● QUOTED PASSAGE:
——————————

The latter province—center of the Ayutthaya Kingdom that prevailed from the mid-1300s until 1767, and the location of an ancient national heritage site—remains under water, with the river having risen approximately 15 feet. Authorities use jet skis to navigate some areas, while some residents get around in small boats. Many are stranded in camps along the Asian Highway linking Bangkok and Chiang Mai in the north. Ayuttthaya Vejthani Hospital evacuated patients after the rising waters took over its ground floor; occupants moved out of an art center for national artists.
“Business has ground to a halt. All the factories are closed. Nobody’s working, and people are stuck at places of business like banks,” artist and businesswoman Arisara Punyanitya told The Daily Beast. “Everybody is wearing shorts and flip-flops. You can’t tell who’s who. The [provincial] governor looked like a tuk-tuk driver. You can’t go anywhere; the water is too strong.”
Agriculture officials had hoped to increase the kingdom’s industry-leading rice crop this year, but those ambitions have been submerged. Instead of seeing production rise to 25 million metric tons, the government has had to settle for a drop of 3 million metric tons, to 21 million, over last year. In a way, the decline has created a shortage that benefits Thailand, pushing up prices around the region—but it also has caused a spike in prices at home.
Ironically, Yingluck and her Pheu Thai party came to power in part on a promise to restore the so-called paddy-pledging program designed to increase the minimum guaranteed price for rice farmers—and supposedly result in greater wealth distribution. That and other “populist” strategies such as increasing the minimum wage have brought harsh criticism from some economists, and political opponents such as the last prime minister, Abhisit Vejjajiva. Analysts also had been discussing whether the powerful Thai army would move against Yingluck, especially if she were to make any move to bring back her exiled brother—regarded by many as running the country in any event, by proxy.
Those issues are now taking a back seat to the question of how well the new premier, a political novice, handles the crisis created by nature. She has been politically savvy enough to reach out to Abhisit, consulting him on flood-prevention plans in a show of national unity. In the meantime, the government pursues efforts to divert floodwater to the sea and dredge several city canals to take in more water, as the military builds floodwalls to protect inner-city Bangkok, as well as the eastern part of the city where the international airport is located.

——————————

● DATASET EXCERPTS:
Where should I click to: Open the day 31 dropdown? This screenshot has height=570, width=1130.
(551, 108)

——————————

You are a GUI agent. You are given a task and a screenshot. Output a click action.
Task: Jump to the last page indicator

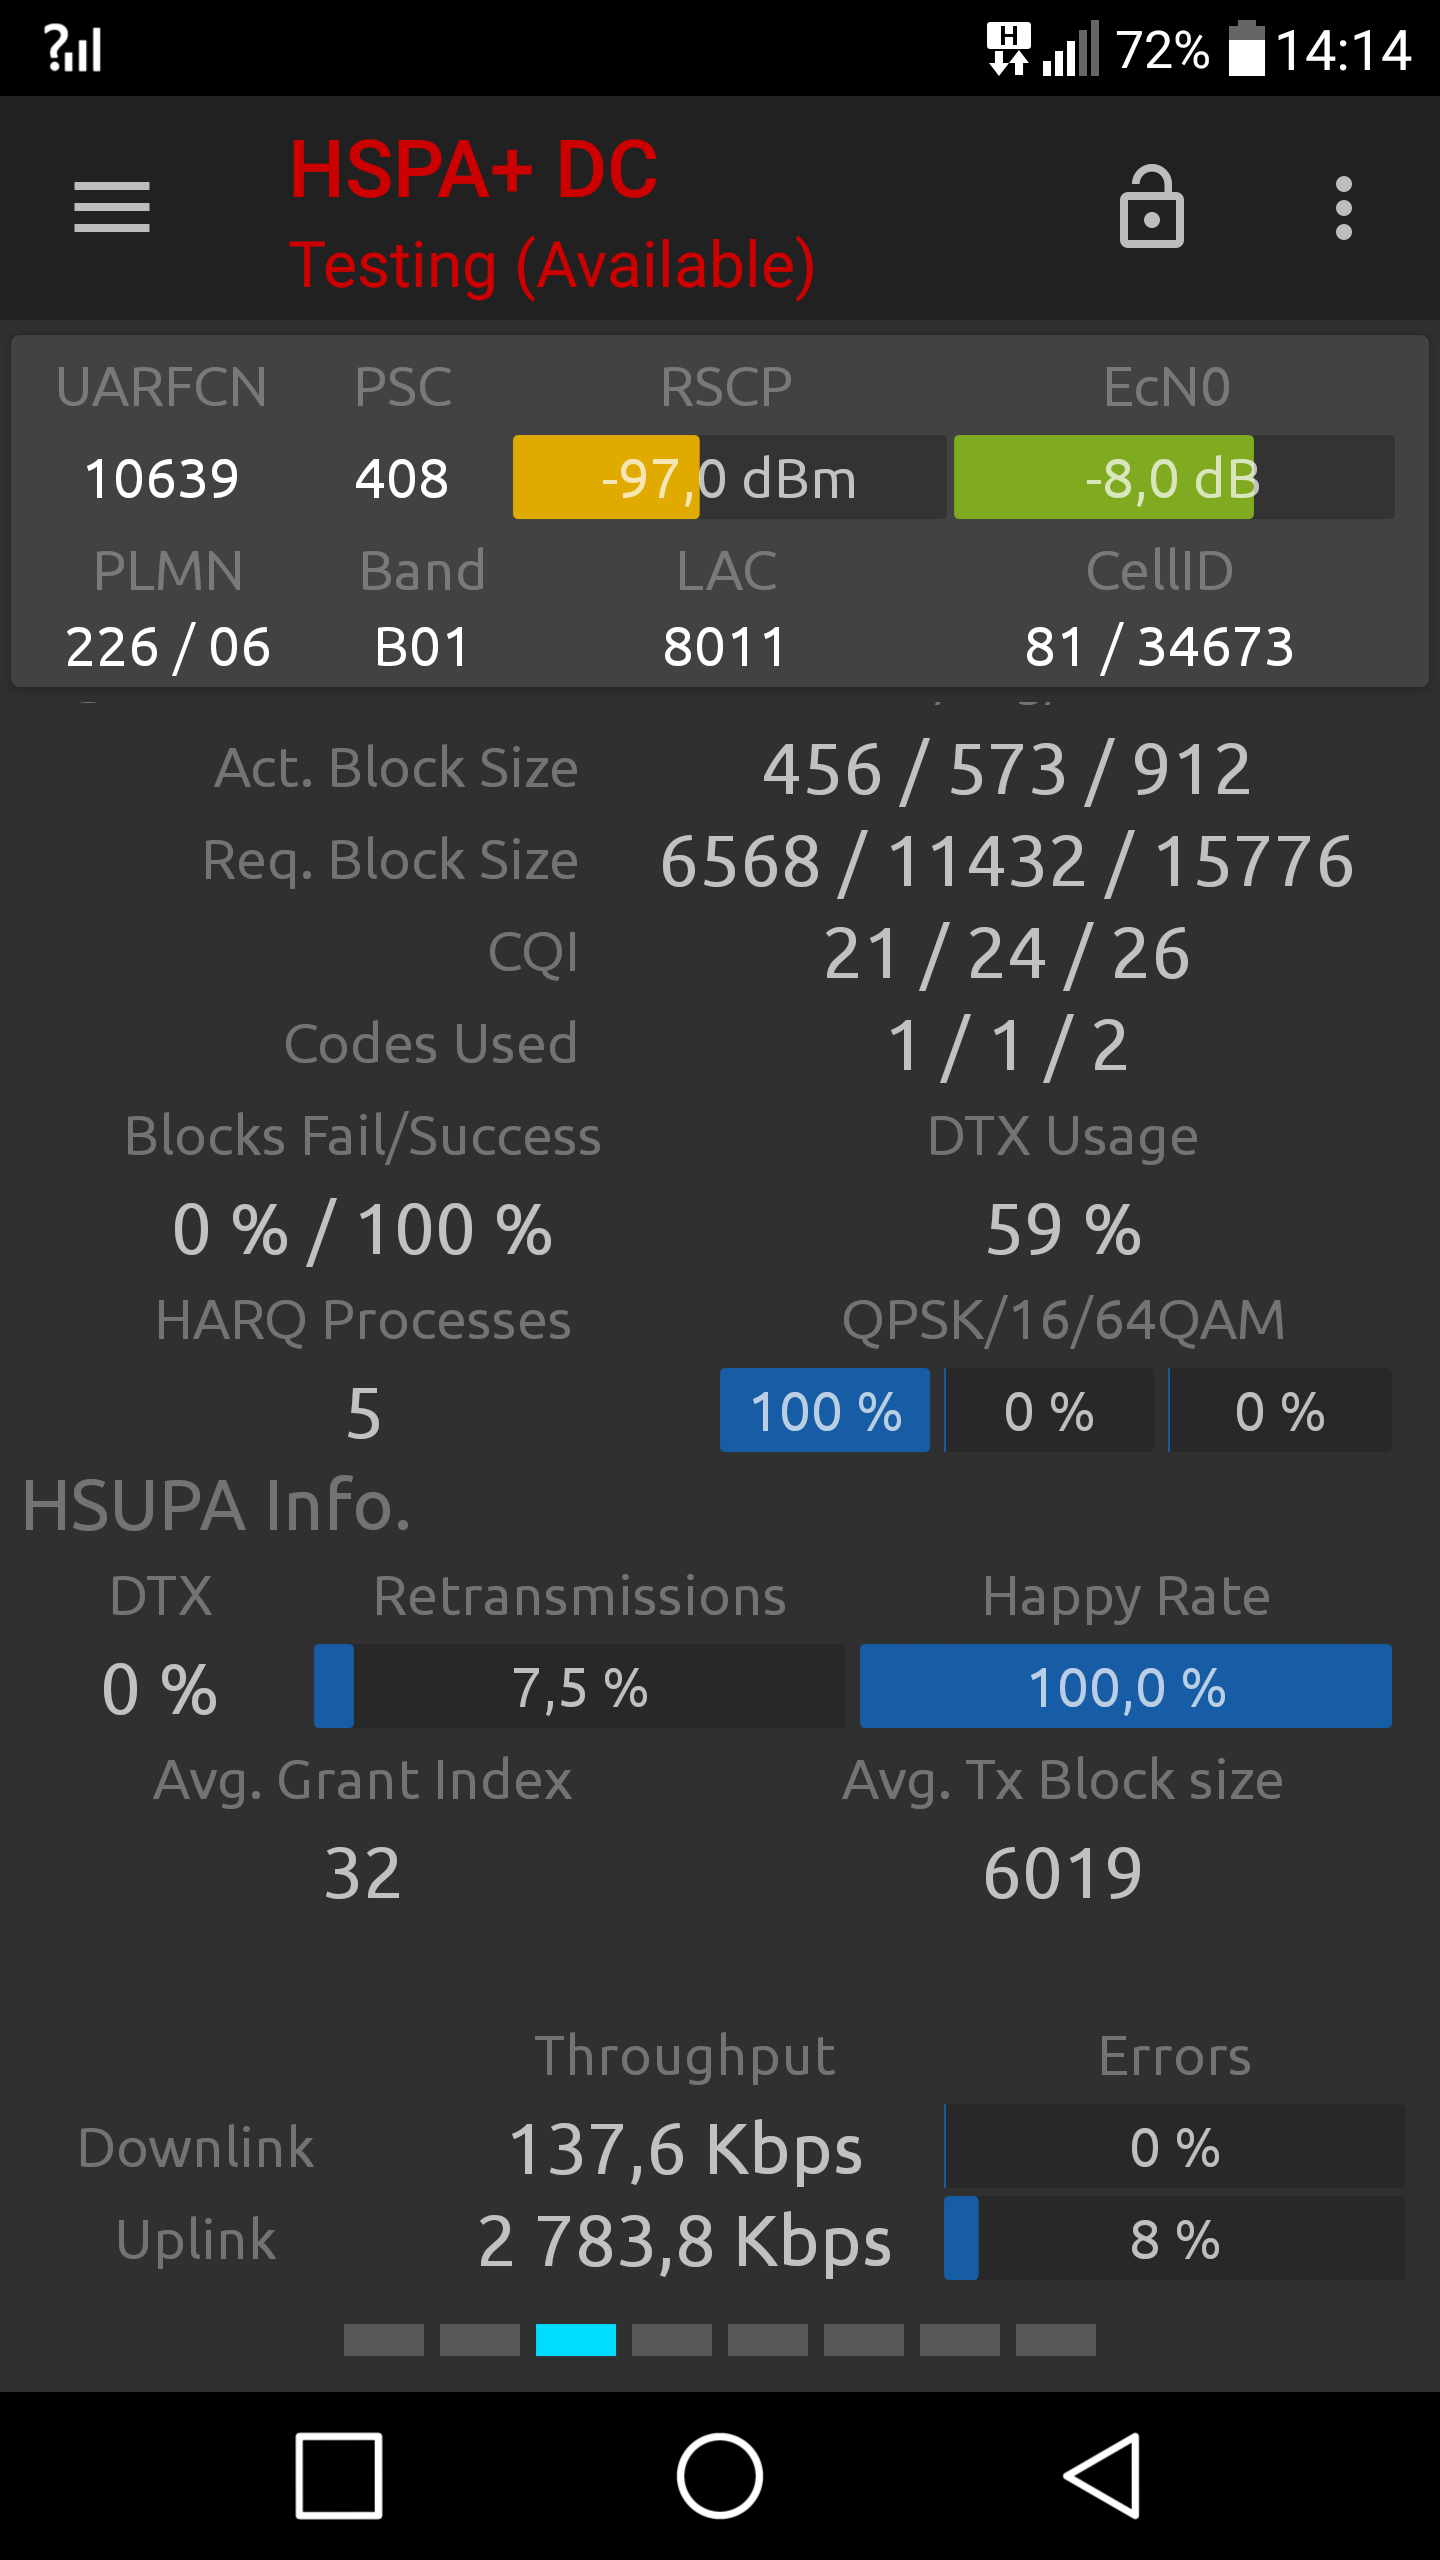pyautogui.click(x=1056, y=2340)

——————————

● WHAT THE TASK ASKS: Resume the article on the flooding in Thailand, starting right after its last sentence, which ends "where the international airport is located."

● WRITTEN ANSWER:
Authorities are making food drops by helicopter to stranded people, and Thais around the kingdom have mobilized to raise donations—food, water, clothes, and supplies—to send to the most stricken areas. At Bangkok’s massive Mah Boon Krung shopping mall last weekend, rock bands played at a fundraiser as volunteers set up numerous stalls to collect donations and sell recycled clothes to raise money. Those efforts, however, will soon have to be directed at people who live in the capital itself. Prime Minister Yingluck is concerned about whether the Chao Phraya Dam will be able to do its job sufficiently to protect nearby areas. Bangkok’s governor told the Bangkok Post that speeding up draining is difficult, since the city’s waterways are already at very high levels.
Many city residents are heeding warnings that the floods will hit big this week. In districts such as Sathorn, merchants are taking protective measures. A branch of Siam Commercial Bank has set up a ring of sandbags in front of its building, as has the owner of a bakery called Pear’s, who explained that her shop is on the lower side of the street. Manutsupa Kung, owner of Only You Boutique, watched as a workman built a three-foot wall of red bricks and cinderblock in front of her store. “This is supposed to be the worst flooding in our lives,” she said, laughing nervously. “We’re not taking any chances.”